— Заметил, — сказал Юрий Алексеевич, откладывая в сторону протокол допроса Коврова. — Поздно, правда, но заметил. Мы долго тогда беседовали с Михаилом Петровичем во Дворце культуры. Так или иначе, но я каким-то образом подвел его память к этой истории, и он вспомнил и про странный вызов по телефону, Бойко объявила ему, что ждет ребенка, а потом, продержав необходимое время, заявила, что пошутила, вспомнил Травин и про необычное поведение Коврова. Его и тогда смутило, что ключи оказались не там, где он их клал, но Михаилу Петровичу и в голову не могло прийти такое о Коврове.
— А кому могло прийти? — проговорил Корда. — И что только рождает таких подонков? На все готов за деньги… И сам ведь так заявил!
— Хорошо, что мы сумели установить, как мотался те два часа Михаил Петрович в поисках лекарства для дочери, — заметил Леденев. — Молодцы твои ребята!
— Но к Коврову мы все же вышли благодаря тебе, Юра, — возразил Алексей Николаевич.
— Послушай, Алексей, может быть, не будем делить лавры, а?
— Не будем, — согласился Корда. — А Крафт все молчит…
— Ну это тебе не Ковров. Ничего, заговорит в Москве. Василий Пименович не зря распорядился отправить Крафта и Коврова к себе. Ребята вышли через «корреспондента» Малахова прямо на Дэйва, теперь ему хана, объявят его «персона нон грата» и вышлют из страны.
— Вот и Семена Гавриловича просят приехать, — сказал Корда.

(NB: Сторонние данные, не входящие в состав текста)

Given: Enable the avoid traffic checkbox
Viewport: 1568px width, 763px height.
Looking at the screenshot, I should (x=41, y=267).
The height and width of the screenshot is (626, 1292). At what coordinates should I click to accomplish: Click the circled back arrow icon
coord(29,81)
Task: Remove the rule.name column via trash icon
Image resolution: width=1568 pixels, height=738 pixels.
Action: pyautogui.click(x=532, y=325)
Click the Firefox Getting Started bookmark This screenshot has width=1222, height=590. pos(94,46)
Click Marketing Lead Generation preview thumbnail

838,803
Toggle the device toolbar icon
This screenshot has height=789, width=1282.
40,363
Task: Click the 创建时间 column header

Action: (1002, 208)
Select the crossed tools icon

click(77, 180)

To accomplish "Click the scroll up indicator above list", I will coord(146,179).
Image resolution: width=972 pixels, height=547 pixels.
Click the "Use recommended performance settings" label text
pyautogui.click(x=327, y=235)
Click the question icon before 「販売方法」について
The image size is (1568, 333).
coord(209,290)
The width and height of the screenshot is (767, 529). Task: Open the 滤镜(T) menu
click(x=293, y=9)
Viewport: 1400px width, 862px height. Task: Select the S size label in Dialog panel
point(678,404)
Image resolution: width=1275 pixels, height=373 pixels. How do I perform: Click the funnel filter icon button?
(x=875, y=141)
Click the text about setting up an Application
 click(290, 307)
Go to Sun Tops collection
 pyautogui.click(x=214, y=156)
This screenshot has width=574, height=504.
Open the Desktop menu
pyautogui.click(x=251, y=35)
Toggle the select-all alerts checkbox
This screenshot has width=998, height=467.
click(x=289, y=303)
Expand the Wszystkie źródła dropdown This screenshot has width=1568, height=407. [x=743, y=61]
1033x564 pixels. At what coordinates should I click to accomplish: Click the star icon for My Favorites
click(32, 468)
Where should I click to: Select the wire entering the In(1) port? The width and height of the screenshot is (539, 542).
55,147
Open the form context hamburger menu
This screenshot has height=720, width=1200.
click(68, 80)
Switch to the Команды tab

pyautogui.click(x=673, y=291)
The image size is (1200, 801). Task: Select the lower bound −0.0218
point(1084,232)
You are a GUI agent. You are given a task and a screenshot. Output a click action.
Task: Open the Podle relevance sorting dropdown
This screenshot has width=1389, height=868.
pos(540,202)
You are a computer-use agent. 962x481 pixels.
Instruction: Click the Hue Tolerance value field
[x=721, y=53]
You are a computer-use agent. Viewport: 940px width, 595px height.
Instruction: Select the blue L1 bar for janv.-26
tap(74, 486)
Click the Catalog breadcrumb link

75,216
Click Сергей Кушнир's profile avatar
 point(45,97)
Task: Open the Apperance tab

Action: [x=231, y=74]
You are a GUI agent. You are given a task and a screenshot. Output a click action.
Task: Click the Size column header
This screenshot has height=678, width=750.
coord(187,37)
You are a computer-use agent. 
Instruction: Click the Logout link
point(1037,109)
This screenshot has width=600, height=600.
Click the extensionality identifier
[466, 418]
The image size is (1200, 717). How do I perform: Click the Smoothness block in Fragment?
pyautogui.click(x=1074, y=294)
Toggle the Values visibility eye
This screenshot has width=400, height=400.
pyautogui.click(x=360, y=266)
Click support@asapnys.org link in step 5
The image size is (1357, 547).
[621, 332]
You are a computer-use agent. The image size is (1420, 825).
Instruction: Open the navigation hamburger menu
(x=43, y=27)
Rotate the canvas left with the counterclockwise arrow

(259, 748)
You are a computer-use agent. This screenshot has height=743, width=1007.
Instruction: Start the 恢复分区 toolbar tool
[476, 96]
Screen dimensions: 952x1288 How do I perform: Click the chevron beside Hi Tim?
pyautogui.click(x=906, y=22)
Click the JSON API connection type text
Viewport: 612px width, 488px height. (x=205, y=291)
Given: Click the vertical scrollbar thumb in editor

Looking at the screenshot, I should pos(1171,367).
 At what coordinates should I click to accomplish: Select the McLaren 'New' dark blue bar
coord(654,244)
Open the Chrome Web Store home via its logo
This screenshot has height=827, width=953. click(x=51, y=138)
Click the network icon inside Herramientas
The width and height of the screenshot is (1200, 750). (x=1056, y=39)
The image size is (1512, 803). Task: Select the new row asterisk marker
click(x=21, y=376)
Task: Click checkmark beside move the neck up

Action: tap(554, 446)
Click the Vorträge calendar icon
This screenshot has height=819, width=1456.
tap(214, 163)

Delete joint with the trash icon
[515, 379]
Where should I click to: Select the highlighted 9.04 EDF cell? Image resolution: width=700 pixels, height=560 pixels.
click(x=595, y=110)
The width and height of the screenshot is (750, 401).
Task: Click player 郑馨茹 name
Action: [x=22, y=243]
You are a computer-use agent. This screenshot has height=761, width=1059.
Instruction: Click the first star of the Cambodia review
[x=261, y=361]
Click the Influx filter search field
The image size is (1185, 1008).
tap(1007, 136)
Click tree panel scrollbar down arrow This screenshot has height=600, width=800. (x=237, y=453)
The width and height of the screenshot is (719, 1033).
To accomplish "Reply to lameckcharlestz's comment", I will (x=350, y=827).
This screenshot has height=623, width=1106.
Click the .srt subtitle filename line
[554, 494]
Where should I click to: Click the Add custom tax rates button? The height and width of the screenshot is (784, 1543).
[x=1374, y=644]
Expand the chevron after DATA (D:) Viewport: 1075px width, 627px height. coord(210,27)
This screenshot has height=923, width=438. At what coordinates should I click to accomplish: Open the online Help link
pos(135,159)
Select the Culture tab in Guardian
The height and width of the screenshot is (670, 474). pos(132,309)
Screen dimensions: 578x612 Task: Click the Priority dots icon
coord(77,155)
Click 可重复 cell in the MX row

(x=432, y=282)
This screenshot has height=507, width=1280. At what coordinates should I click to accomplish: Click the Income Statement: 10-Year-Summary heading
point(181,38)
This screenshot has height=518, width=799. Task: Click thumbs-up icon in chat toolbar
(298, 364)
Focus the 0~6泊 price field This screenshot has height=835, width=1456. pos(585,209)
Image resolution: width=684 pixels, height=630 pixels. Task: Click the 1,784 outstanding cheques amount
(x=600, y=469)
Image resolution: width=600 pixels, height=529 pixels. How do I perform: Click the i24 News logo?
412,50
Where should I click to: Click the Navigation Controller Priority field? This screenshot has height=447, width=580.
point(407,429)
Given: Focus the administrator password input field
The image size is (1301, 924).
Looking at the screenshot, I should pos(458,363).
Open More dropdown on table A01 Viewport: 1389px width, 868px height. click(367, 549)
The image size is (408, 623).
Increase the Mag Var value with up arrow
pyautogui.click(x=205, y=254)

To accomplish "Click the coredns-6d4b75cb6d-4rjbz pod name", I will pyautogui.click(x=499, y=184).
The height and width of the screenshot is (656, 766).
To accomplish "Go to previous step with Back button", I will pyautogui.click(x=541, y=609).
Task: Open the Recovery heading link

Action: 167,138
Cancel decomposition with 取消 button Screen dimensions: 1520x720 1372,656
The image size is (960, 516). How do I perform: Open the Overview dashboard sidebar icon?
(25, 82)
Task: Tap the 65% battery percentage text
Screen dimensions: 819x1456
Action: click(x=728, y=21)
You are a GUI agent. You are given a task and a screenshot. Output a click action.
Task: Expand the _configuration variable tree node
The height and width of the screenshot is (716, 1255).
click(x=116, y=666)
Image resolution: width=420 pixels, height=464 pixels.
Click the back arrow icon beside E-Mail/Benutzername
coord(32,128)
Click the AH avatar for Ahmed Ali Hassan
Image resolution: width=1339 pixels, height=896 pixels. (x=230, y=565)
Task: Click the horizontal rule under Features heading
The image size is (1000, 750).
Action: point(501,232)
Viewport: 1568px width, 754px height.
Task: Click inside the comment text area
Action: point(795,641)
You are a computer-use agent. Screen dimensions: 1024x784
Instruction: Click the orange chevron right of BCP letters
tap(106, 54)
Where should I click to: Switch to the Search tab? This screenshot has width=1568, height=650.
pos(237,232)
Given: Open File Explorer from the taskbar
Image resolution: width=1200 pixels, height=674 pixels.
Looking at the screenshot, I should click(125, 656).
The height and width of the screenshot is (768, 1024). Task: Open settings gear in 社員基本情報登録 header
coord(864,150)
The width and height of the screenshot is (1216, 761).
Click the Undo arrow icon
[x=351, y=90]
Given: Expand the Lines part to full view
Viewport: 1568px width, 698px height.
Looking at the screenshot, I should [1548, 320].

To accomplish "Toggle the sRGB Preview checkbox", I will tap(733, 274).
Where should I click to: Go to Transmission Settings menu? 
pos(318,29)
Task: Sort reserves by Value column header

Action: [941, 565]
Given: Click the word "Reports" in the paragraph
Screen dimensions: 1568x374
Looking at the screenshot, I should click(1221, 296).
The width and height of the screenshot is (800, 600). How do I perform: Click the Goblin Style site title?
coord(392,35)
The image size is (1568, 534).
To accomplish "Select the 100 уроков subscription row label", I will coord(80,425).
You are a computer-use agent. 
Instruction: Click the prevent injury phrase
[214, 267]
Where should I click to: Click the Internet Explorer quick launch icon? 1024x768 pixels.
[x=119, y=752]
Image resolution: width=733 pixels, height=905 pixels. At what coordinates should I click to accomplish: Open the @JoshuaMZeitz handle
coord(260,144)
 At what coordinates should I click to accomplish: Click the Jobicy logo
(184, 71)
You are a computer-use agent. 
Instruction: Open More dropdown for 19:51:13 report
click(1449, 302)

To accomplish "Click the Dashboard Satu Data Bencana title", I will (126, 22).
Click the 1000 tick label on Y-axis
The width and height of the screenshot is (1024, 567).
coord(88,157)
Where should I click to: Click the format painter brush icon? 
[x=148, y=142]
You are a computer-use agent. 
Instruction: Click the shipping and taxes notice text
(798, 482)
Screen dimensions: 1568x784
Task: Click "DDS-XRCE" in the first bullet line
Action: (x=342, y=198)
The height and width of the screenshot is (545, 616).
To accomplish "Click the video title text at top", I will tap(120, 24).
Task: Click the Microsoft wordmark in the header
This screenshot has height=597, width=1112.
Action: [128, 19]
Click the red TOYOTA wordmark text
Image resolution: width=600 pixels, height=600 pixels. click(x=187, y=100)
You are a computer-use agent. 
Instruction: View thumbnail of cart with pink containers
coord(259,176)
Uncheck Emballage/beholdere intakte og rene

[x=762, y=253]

— Дынец для нас — просто находка, — заметил Юрий Алексеевич. — Здесь Крафт не захотел его признать, может быть, и забыл, хотя вряд ли забудешь такой удар по черепу. Но в Москве свидетельство Семена Гавриловича будет подкреплено документами, в наших архивах наверняка найдется кое-что о тех временах и тогдашней роли Крафта, трудно ему придется, не вырвется.
— Сегодня я отправлю всех спецрейсом в Москву, — сказал начальник горотдела.
— А как же со мной? — спросил Юрий Алексеевич.
— О тебе Бирюков ничего не говорил. Обещал позвонить позднее, велел не отлучаться из отдела.
— Мудрит что-то старик. Ну, хорошо. Это он тебе велел не отлучаться, а я пойду на пляж, искупаюсь да позагораю. Для этого пляжи и существуют. Володю со мной отпустишь?
— Пусть идет.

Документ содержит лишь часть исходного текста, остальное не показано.